-- START Extracted records --

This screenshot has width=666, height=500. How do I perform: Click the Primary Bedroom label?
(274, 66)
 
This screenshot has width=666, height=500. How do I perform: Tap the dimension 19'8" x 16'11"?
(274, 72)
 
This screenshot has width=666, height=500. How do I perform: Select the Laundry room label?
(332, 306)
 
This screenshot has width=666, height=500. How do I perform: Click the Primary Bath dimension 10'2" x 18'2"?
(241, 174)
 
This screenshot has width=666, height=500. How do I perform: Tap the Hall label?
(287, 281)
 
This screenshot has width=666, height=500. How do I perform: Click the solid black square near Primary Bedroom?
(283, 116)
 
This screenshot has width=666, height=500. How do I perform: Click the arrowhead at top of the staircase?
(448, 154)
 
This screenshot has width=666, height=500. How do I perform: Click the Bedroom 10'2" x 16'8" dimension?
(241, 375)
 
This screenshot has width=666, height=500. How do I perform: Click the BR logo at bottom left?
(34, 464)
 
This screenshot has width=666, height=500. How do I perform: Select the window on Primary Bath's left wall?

-- END Extracted records --

• [Goal]: Collect each line of the material above that contains the word "label". Case counts.

• [The answer]:
This screenshot has width=666, height=500. How do I perform: Click the Primary Bedroom label?
This screenshot has width=666, height=500. How do I perform: Select the Laundry room label?
This screenshot has width=666, height=500. How do I perform: Tap the Hall label?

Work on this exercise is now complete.